[Opening Recorded information section]
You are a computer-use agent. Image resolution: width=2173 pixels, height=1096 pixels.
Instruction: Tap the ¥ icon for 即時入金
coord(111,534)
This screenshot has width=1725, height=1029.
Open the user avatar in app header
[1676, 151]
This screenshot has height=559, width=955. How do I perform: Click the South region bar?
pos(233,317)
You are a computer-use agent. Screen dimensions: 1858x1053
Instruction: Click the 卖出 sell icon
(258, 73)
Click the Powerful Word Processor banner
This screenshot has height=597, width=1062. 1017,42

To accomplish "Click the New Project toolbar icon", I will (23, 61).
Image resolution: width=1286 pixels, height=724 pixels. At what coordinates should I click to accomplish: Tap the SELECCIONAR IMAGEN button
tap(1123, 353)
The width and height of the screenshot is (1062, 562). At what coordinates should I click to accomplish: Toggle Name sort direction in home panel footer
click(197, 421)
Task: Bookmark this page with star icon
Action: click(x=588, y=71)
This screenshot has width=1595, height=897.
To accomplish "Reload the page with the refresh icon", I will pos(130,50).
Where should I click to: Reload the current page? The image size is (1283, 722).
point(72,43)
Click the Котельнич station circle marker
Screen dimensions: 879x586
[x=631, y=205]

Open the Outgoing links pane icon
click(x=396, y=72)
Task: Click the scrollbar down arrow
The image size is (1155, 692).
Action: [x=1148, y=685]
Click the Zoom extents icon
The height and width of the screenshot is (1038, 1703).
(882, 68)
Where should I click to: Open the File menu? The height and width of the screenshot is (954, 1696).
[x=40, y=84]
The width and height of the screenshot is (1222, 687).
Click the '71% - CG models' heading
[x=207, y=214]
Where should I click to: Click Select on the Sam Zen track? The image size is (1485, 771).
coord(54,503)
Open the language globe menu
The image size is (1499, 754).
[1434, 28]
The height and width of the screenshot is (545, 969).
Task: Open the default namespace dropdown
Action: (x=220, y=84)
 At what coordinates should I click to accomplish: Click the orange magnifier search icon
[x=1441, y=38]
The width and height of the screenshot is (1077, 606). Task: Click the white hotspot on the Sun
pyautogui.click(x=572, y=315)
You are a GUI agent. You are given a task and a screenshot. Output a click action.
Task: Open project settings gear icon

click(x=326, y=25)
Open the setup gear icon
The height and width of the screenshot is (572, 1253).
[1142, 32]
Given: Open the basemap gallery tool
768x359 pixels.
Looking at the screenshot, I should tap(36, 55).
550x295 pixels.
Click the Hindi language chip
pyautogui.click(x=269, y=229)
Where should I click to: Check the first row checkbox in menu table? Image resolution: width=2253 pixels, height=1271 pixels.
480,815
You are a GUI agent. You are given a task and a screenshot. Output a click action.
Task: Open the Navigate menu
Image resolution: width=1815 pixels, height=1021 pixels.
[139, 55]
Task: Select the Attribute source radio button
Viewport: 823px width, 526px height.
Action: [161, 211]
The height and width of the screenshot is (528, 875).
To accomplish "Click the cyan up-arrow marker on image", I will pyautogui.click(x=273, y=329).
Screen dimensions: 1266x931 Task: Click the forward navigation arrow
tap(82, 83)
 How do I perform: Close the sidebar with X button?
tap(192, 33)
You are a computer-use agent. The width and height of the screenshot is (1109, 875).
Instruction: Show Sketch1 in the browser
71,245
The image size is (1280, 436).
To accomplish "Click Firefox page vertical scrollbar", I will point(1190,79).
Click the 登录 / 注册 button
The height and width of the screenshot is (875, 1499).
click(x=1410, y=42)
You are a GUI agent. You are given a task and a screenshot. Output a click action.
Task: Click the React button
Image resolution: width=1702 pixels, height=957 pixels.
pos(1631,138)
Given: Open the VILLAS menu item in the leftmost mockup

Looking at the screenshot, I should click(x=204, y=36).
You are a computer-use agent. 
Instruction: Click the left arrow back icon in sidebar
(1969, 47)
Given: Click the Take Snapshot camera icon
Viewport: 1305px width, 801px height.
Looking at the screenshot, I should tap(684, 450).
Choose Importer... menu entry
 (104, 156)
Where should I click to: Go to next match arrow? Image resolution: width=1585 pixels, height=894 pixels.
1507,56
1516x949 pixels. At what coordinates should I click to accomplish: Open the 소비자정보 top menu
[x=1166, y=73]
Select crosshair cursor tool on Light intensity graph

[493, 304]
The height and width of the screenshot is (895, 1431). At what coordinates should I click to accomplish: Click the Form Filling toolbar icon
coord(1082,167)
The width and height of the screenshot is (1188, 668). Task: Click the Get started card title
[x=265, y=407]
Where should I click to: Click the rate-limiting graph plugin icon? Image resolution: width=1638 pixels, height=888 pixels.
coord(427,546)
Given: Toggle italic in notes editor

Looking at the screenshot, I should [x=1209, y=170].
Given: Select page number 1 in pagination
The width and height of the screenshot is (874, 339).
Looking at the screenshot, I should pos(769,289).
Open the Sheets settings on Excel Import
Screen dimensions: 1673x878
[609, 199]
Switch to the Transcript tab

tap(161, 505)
[Closing Recorded information section]
Each record needs to be duplicated exactly as given.

## Response to this exercise
You are a computer-use agent. Image resolution: width=2173 pixels, height=1096 pixels.
Instruction: Tap the ¥ icon for 即時入金
coord(111,534)
This screenshot has width=1725, height=1029.
Open the user avatar in app header
[1676, 151]
This screenshot has height=559, width=955. How do I perform: Click the South region bar?
pos(233,317)
You are a computer-use agent. Screen dimensions: 1858x1053
Instruction: Click the 卖出 sell icon
(258, 73)
Click the Powerful Word Processor banner
This screenshot has height=597, width=1062. 1017,42

To accomplish "Click the New Project toolbar icon", I will (23, 61).
Image resolution: width=1286 pixels, height=724 pixels. At what coordinates should I click to accomplish: Tap the SELECCIONAR IMAGEN button
tap(1123, 353)
The width and height of the screenshot is (1062, 562). At what coordinates should I click to accomplish: Toggle Name sort direction in home panel footer
click(197, 421)
Task: Bookmark this page with star icon
Action: click(x=588, y=71)
This screenshot has width=1595, height=897.
To accomplish "Reload the page with the refresh icon", I will pos(130,50).
Where should I click to: Reload the current page? The image size is (1283, 722).
point(72,43)
Click the Котельнич station circle marker
Screen dimensions: 879x586
[x=631, y=205]

Open the Outgoing links pane icon
click(x=396, y=72)
Task: Click the scrollbar down arrow
The image size is (1155, 692).
Action: [x=1148, y=685]
Click the Zoom extents icon
The height and width of the screenshot is (1038, 1703).
(882, 68)
Where should I click to: Open the File menu? The height and width of the screenshot is (954, 1696).
[x=40, y=84]
The width and height of the screenshot is (1222, 687).
Click the '71% - CG models' heading
[x=207, y=214]
Where should I click to: Click Select on the Sam Zen track? The image size is (1485, 771).
coord(54,503)
Open the language globe menu
The image size is (1499, 754).
[1434, 28]
The height and width of the screenshot is (545, 969).
Task: Open the default namespace dropdown
Action: (x=220, y=84)
 At what coordinates should I click to accomplish: Click the orange magnifier search icon
[x=1441, y=38]
The width and height of the screenshot is (1077, 606). Task: Click the white hotspot on the Sun
pyautogui.click(x=572, y=315)
You are a GUI agent. You are given a task and a screenshot. Output a click action.
Task: Open project settings gear icon

click(x=326, y=25)
Open the setup gear icon
The height and width of the screenshot is (572, 1253).
[1142, 32]
Given: Open the basemap gallery tool
768x359 pixels.
Looking at the screenshot, I should tap(36, 55).
550x295 pixels.
Click the Hindi language chip
pyautogui.click(x=269, y=229)
Where should I click to: Check the first row checkbox in menu table? Image resolution: width=2253 pixels, height=1271 pixels.
480,815
You are a GUI agent. You are given a task and a screenshot. Output a click action.
Task: Open the Navigate menu
Image resolution: width=1815 pixels, height=1021 pixels.
[139, 55]
Task: Select the Attribute source radio button
Viewport: 823px width, 526px height.
Action: [161, 211]
The height and width of the screenshot is (528, 875).
To accomplish "Click the cyan up-arrow marker on image", I will pyautogui.click(x=273, y=329).
Screen dimensions: 1266x931 Task: Click the forward navigation arrow
tap(82, 83)
 How do I perform: Close the sidebar with X button?
tap(192, 33)
You are a computer-use agent. The width and height of the screenshot is (1109, 875).
Instruction: Show Sketch1 in the browser
71,245
The image size is (1280, 436).
To accomplish "Click Firefox page vertical scrollbar", I will point(1190,79).
Click the 登录 / 注册 button
The height and width of the screenshot is (875, 1499).
click(x=1410, y=42)
You are a GUI agent. You are given a task and a screenshot. Output a click action.
Task: Click the React button
Image resolution: width=1702 pixels, height=957 pixels.
pos(1631,138)
Given: Open the VILLAS menu item in the leftmost mockup

Looking at the screenshot, I should click(x=204, y=36).
You are a computer-use agent. 
Instruction: Click the left arrow back icon in sidebar
(1969, 47)
Given: Click the Take Snapshot camera icon
Viewport: 1305px width, 801px height.
Looking at the screenshot, I should tap(684, 450).
Choose Importer... menu entry
 (104, 156)
Where should I click to: Go to next match arrow? Image resolution: width=1585 pixels, height=894 pixels.
1507,56
1516x949 pixels. At what coordinates should I click to accomplish: Open the 소비자정보 top menu
[x=1166, y=73]
Select crosshair cursor tool on Light intensity graph

[493, 304]
The height and width of the screenshot is (895, 1431). At what coordinates should I click to accomplish: Click the Form Filling toolbar icon
coord(1082,167)
The width and height of the screenshot is (1188, 668). Task: Click the Get started card title
[x=265, y=407]
Where should I click to: Click the rate-limiting graph plugin icon? Image resolution: width=1638 pixels, height=888 pixels.
coord(427,546)
Given: Toggle italic in notes editor

Looking at the screenshot, I should [x=1209, y=170].
Given: Select page number 1 in pagination
The width and height of the screenshot is (874, 339).
Looking at the screenshot, I should pos(769,289).
Open the Sheets settings on Excel Import
Screen dimensions: 1673x878
[609, 199]
Switch to the Transcript tab

tap(161, 505)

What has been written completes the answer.